**Written instruction:** From the line with "Click the Proposals notebook icon" through the end of the records, rewrite the lines with "notebook" swapped for "folder" and nothing else changed. Omit the pictures from your answer.

-- start Entries shown --

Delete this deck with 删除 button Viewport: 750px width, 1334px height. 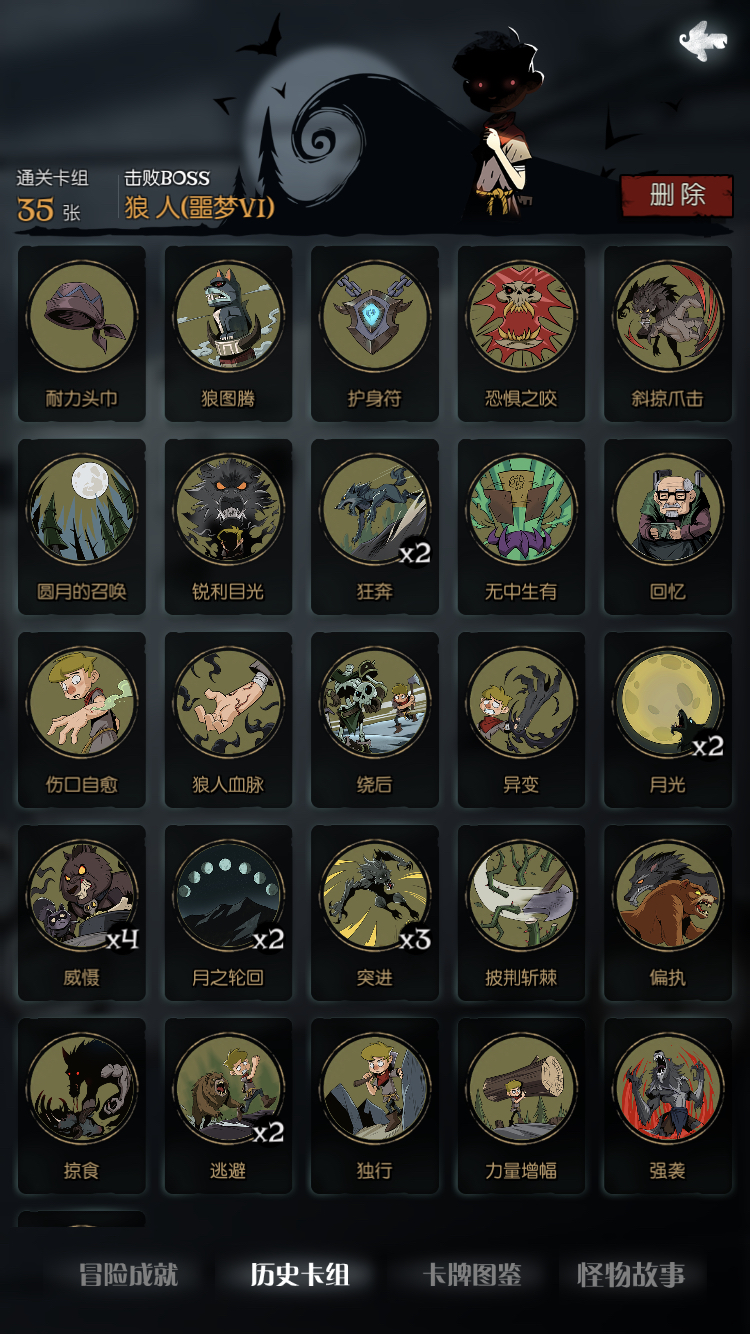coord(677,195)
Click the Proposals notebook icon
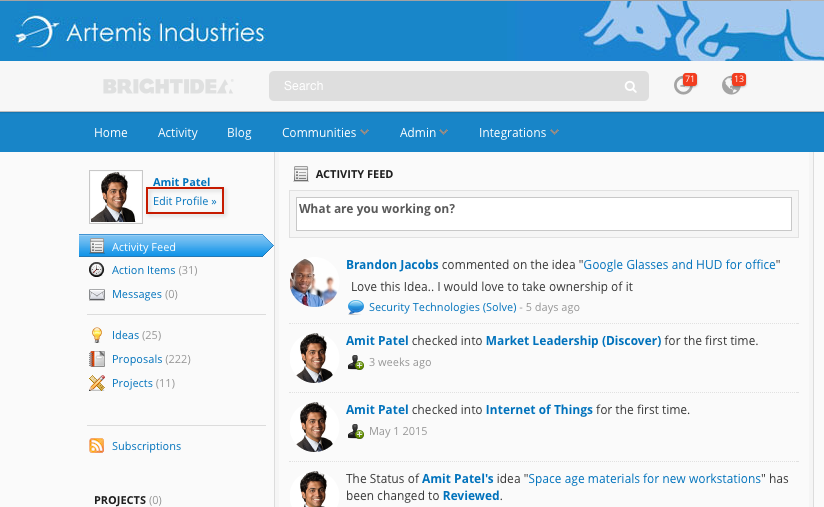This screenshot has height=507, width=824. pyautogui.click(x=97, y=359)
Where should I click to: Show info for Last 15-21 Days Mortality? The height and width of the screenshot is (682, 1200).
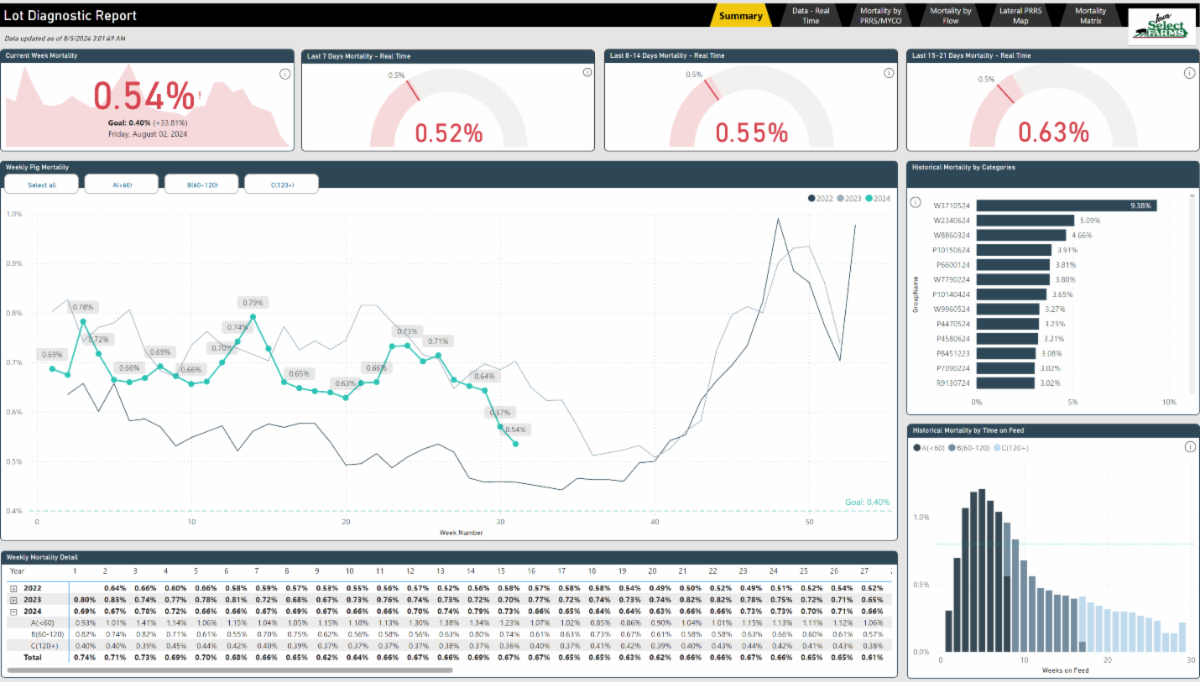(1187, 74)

-- end Entries shown --

**Answer in full:**
Click the Proposals folder icon
This screenshot has height=507, width=824. pyautogui.click(x=97, y=359)
Where should I click to: Show info for Last 15-21 Days Mortality? The height and width of the screenshot is (682, 1200).
(1187, 74)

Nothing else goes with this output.